Supplemental Materials and Methods
Densitometric analysis of HIF immunoblots
HIF-1α and HIF-2α experimental immunoblots, along with corresponding actin and
eEF2 loading control immunoblots, were obtained on whole-cell protein extracts from
untreated or cobalt chloride-treated ES cells as described in primary Materials and
Methods section. Densitometry was performed on scanned immunoblot images using
the ImageJ gel analysis tool (Abramoff et al., 2004). The gel analysis tool was used to
obtain the absolute intensity (AI) for each experimental HIF band and corresponding
control band.
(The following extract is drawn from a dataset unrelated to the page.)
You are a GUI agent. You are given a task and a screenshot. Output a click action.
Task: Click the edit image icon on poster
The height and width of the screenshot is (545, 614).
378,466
Relative intensity (RI) for each experimental band was calculated by
normalizing the experimental AI to the corresponding control AI.
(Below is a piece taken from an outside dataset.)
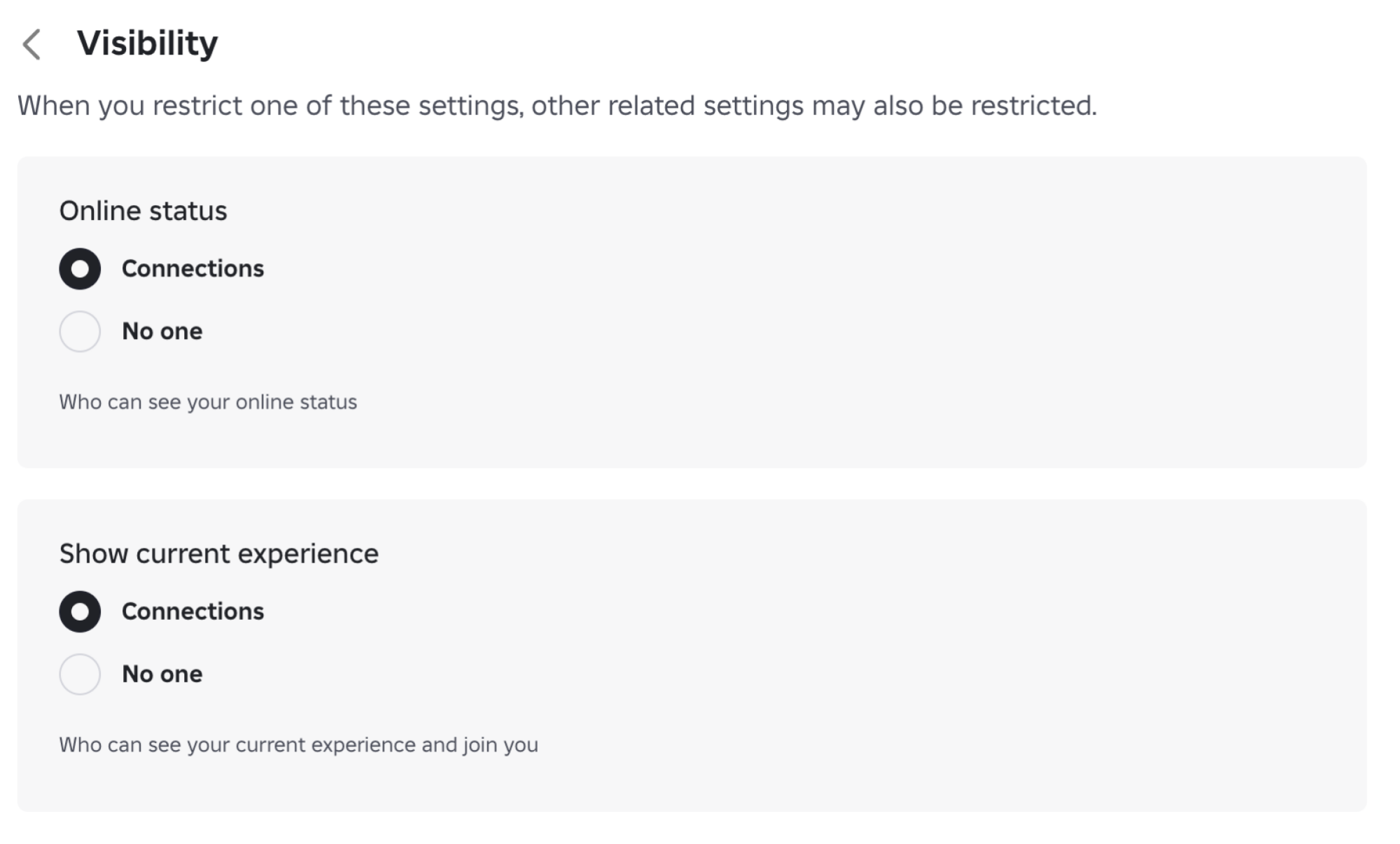Image resolution: width=1400 pixels, height=844 pixels.
Task: Select Connections radio button for Online status
Action: pos(80,269)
Immunoblot analysis of HIF stabilization in teratomas
Extracts were prepared from fresh teratomas harvested at six weeks post-injection
using NET lysis buffer (20mM Tris, 100mM NaCl, 1mM EDTA, 1% NP-40) and
quantitated by Bradford assay. Immunoblot primary antibodies used were: HIF-1α
(Mansfield et al., 2005), HIF-2α (NB100-122, Novus Biologicals), and actin (Sigma, St.
Louis, MO, USA).
References
Abramoff MD, Magelhaes PJ and Ram SJ. (2004). Biophotonics International, 11, 3642.
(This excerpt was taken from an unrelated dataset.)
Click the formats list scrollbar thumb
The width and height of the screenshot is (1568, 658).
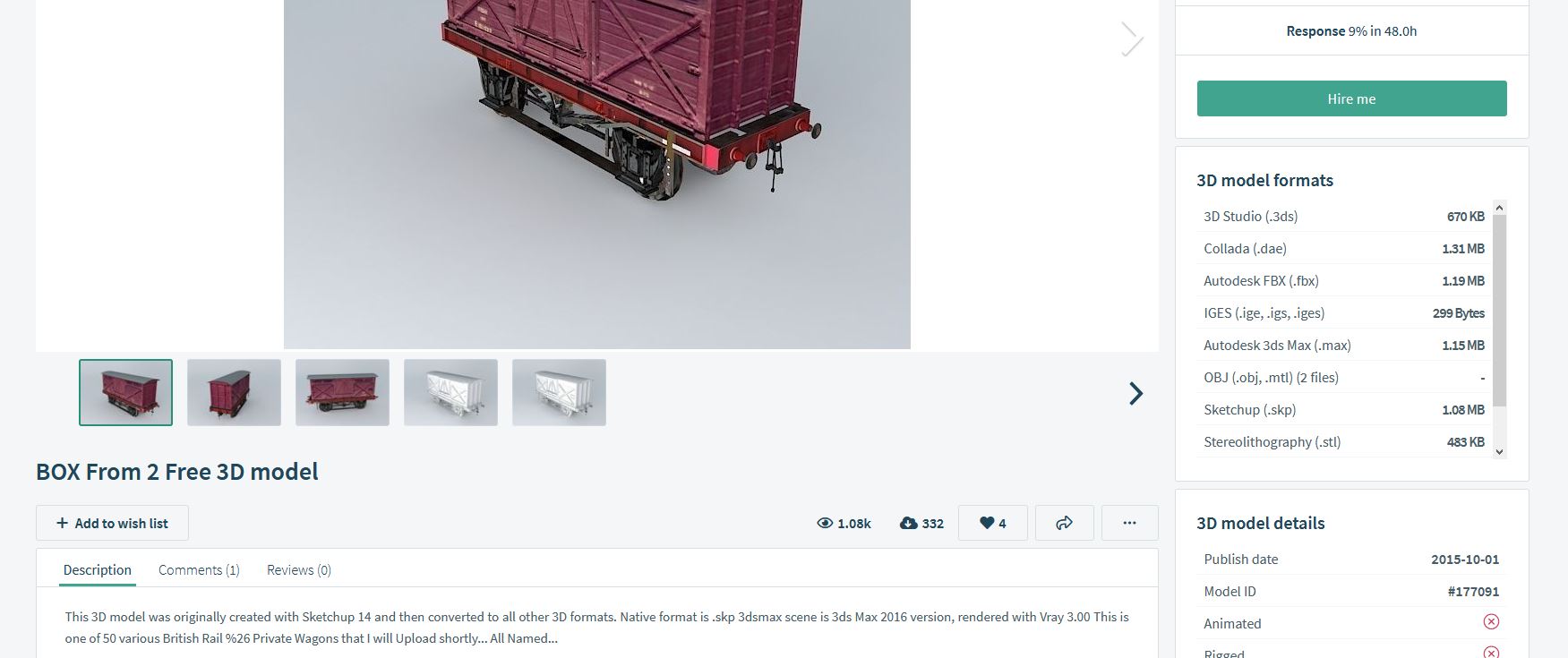pyautogui.click(x=1499, y=310)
Mansfield KD, Guzy RD, Pan Y, Young RM, Cash TP, Schumacker PT and Simon MC.
(2005). Cell Metab, 1, 393-9.
Titles and Legends to Supplemental Figures
Supplemental Figure 1. Densitometry analysis for ES cell HIF-1α and HIF-2α
immunoblots. Experimental band intensity for each sample was determined relative to
the corresponding loading control band using the ImageJ gel analysis tool. Co,
treatment with Cobalt Chloride.
Supplemental Figure 2. Homozygous Type 2B teratomas display sub-maximal HIF
stabilization compared to null. Immunoblots for HIF-1α (A), and HIF-2α (B), and eEF2
and actin (loading controls, respectively) on extracts prepared from fresh teratoma
tissue harvested at six weeks post-injection.